Marcel Proust
Lettres à Reynaldo Hahn

I-182

Ce lundi soir [27 août ou 3 septembre ? 1894] 1

 

Mon cher ami,

Il est 9 heures et je ne veux pas me coucher encore.
Pour vous remercier de toutes vos amabilités de tantôt je continue mes modestes exercices sur Bouvard et Pécuchet, pour vous, et sur la musique 2. Depuis le peu de temps que je vous connais, j'ai déjà été tant de fois l'un et l'autre de ces deux imbéciles avec vous, que je n'aurai pas besoin d'aller chercher bien loin mes modèles.
Dormez bien, je vous dis comme Horatio : " Bonne nuit, aimable prince, et que des essaims d'anges bercent en chantant ton sommeil. " 3
Dix heures moins 1/4
Cher ami,
Je n'ai pas d'idées et cela ne peut décidément pas me mener jusqu'à l'heure de me coucher.
Gardez-le tout de même et nous verrons ensemble si on ne pourrait pas faire quelque chose là-dessus.
Une autre fois je vous ferai un autre cadeau, fait pour vous, plus précieusement travaillé, et " dans le genre sérieux ". J'espère que ce sera moins détestable. Ce ne sera jamais bien, mais 4 je ne peux vous donner que ce que j'ai. Je tâcherai seulement de travailler avec plus de soin, avec " amour " comme disent les ciseleurs. Ce sera un de ces petits travaux qui dans les boutiques portent le nom de " Souvenirs " et qui sont souvent de bien laides petites choses de mauvais goût, d'une intention excellente, touchante et puérile.

Votre M.P.

P.S. J'ai oublié ma réponse sur Massenet, " Une chanson d'adieu, c'est toujours la même note. " Je suis un peu fatigué, comme ces mélancoliques facéties, laborieuses et haletantes, peuvent vous le prouver, sans cela je l'ajouterais. Et je vous promets de ne jamais publier un Bouvard sur la musique sans y insérer cette citation expiatoire et vengeresse 5.
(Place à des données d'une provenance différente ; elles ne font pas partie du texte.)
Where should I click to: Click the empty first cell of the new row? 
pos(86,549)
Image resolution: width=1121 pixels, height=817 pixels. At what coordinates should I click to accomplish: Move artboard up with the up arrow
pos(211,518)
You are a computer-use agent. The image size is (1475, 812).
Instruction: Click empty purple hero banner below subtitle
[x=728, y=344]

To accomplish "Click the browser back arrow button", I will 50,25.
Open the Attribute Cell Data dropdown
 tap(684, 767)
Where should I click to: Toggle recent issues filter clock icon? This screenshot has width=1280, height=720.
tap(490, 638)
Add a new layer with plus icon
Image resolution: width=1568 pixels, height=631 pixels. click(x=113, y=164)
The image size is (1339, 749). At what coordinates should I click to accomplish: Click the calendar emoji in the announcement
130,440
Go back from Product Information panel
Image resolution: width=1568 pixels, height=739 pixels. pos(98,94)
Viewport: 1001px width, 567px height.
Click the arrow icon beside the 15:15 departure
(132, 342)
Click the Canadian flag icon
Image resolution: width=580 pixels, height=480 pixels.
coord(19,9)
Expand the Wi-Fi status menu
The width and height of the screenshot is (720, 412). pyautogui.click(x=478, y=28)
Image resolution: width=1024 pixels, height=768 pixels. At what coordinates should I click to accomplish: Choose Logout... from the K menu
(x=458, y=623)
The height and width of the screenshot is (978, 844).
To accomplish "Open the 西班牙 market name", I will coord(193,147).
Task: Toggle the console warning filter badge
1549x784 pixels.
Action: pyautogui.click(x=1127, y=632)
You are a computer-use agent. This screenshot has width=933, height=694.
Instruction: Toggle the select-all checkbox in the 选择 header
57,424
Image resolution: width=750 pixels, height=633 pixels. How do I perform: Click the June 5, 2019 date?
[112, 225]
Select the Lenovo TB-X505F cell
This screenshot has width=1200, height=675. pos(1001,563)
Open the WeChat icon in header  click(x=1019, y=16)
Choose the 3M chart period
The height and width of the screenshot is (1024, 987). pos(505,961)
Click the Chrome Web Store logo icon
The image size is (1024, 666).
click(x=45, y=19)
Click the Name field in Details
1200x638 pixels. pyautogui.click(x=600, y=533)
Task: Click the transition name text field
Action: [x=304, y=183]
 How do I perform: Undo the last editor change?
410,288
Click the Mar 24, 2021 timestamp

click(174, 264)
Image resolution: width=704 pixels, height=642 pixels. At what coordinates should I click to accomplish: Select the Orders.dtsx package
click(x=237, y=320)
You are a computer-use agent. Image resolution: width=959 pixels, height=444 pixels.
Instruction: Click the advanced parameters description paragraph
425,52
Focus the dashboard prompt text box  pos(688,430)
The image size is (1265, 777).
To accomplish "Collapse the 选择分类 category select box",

1. Coll. B.N. Ms. des Plaisirs et les jours, ff. 52, 54 verso. Proust commence cette lettre en tête du manuscrit de Mélomanie de Bouvard et Pécuchet; il l'achève en bas de la sixième et dernière page du même manuscrit. La lettre s'adresse évidemment à Reynaldo Hahn (voir la note 2 ci-après). La formule " Mon cher ami " et l'allusion au "peu de temps que je vous connais " me permettent de dater cette lettre de l'été de 1894, et vraisemblablement du séjour à Réveillon. Comme Proust inscrit la date de Ce lundi soir, il doit l'écrire le 27 août ou le 3 septembre 1894.

2. Proust avait fait publier dans la Revue blanche (n° de juillet-août 1893) Mondanité de Bouvard et Pécuchet. L'article porte la dédicace : " A mes trois chers petits Robert, Robert Proust, Robert de Flers et Robert de Billy, pour nous amuser. " En août 1894, au chàteau de Réveillon, il se lie avec Reynaldo Hahn, pour qui il écrit, en quarante-cinq minutes, un pendant à cet article, qu'il intitule : Mélomanie de Bouvard et Pécuchet. Le texte de cet article, tel qu'il est imprimé pour la première fois dans Les Plaisirs et les jours (édition de 1896, pp. 91-95; édition de 1924, pp. 108-112), est le même, à peu de chose près, sauf un paragraphe ajouté sans doute sur épreuves à propos de Charles Levadé (p. 110), et qui précède le passage sur Reynaldo Hahn; l'omission, vers la fin du premier paragraphe, de la phrase " sous les affiches de Chéret " après le mot " piano "; la substitution du nom d'Eric Satie pour celui de Chausson, qui remplace celui de Bréville, supprimé ainsi que ceux de Bemberg et de Vincent d'Indy; et quelques retouches à la ponctuation.

3. Voir ci-dessus, la lettre 114, note 2.

4. mais, en surcharge sur sérieux.

5. La citation ne figure pas au texte publié de Mélomanie.